GIVEN INSTRUCTION>
Report every line of the listing below that contains the string "value", matching case exactly.
[BEGIN RECORDS FOR THE EXERCISE]
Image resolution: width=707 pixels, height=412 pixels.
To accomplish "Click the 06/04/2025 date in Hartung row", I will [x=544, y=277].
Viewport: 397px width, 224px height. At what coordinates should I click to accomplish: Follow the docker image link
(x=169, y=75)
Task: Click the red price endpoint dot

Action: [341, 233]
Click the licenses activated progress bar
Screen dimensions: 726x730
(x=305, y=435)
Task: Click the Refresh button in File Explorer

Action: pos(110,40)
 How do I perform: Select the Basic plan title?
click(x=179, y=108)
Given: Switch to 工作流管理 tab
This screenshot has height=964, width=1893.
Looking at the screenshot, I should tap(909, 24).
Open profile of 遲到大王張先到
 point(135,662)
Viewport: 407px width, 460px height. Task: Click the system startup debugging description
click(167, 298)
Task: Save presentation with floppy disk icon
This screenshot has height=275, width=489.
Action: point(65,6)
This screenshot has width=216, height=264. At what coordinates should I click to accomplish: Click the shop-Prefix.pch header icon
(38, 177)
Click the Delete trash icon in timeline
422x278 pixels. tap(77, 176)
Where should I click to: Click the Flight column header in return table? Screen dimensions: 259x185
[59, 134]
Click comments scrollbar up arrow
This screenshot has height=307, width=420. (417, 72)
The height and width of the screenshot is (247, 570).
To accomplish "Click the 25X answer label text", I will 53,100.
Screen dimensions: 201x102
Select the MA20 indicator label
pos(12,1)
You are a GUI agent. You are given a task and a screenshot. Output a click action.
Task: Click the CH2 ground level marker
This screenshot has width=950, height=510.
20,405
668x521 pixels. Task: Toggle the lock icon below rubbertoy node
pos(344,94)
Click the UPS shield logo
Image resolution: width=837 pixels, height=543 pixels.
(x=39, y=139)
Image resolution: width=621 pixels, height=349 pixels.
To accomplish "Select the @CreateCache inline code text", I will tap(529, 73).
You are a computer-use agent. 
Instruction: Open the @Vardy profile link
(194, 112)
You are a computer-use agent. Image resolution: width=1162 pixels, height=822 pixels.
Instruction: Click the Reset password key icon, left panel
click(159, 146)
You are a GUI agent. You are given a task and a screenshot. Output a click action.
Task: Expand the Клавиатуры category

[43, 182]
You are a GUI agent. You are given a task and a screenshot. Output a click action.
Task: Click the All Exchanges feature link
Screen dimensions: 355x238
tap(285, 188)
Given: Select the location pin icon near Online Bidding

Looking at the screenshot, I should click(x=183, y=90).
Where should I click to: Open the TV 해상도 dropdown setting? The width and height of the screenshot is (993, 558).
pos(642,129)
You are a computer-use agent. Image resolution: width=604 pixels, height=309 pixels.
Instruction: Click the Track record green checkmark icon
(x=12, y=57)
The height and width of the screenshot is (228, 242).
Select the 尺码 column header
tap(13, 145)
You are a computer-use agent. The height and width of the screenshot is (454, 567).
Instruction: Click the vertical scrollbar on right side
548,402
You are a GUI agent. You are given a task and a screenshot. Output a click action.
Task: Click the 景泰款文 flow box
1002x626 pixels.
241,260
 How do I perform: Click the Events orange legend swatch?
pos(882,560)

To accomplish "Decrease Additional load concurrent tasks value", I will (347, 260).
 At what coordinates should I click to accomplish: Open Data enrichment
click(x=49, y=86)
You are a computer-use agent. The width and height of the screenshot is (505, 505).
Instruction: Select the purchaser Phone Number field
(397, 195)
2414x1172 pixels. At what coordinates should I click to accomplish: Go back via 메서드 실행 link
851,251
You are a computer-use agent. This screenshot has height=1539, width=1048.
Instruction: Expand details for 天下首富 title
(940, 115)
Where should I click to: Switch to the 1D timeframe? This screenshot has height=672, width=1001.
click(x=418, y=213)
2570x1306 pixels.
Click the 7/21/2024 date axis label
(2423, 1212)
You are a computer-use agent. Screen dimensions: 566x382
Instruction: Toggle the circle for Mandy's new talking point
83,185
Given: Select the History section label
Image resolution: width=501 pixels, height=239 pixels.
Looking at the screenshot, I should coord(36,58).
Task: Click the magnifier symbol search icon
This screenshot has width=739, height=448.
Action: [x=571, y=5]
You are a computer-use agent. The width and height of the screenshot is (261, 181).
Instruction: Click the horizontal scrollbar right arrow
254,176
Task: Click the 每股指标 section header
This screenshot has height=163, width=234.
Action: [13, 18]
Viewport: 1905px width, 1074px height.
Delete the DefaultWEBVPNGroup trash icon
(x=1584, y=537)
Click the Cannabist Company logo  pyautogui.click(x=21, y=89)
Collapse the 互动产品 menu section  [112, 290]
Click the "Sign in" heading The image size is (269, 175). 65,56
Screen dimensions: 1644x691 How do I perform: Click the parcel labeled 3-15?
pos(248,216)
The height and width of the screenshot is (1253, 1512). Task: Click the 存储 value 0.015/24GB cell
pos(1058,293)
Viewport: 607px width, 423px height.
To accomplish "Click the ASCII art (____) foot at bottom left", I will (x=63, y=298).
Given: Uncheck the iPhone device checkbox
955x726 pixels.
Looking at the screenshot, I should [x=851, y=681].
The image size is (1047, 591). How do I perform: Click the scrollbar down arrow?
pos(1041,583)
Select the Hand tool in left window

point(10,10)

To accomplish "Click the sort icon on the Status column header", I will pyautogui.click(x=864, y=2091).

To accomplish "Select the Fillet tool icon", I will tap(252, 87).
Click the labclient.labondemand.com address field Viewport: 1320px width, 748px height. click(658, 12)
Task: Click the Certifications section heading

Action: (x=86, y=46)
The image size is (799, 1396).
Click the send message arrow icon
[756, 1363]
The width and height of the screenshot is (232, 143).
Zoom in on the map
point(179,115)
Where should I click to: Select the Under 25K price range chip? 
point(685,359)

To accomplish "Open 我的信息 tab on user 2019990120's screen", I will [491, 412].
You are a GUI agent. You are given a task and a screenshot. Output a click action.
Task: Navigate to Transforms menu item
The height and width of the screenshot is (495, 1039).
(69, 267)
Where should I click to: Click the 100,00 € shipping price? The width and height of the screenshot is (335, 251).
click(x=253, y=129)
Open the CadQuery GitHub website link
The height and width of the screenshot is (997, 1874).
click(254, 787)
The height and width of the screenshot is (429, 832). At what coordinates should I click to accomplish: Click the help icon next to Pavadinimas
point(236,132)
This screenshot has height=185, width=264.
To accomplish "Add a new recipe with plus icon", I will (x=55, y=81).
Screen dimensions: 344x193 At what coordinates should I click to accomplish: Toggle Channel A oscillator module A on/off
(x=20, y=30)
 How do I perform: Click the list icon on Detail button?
[END RECORDS FOR THE EXERCISE]
SOLVED PROBLEM>
To accomplish "Decrease Additional load concurrent tasks value", I will (347, 260).
The height and width of the screenshot is (1253, 1512). Task: Click the 存储 value 0.015/24GB cell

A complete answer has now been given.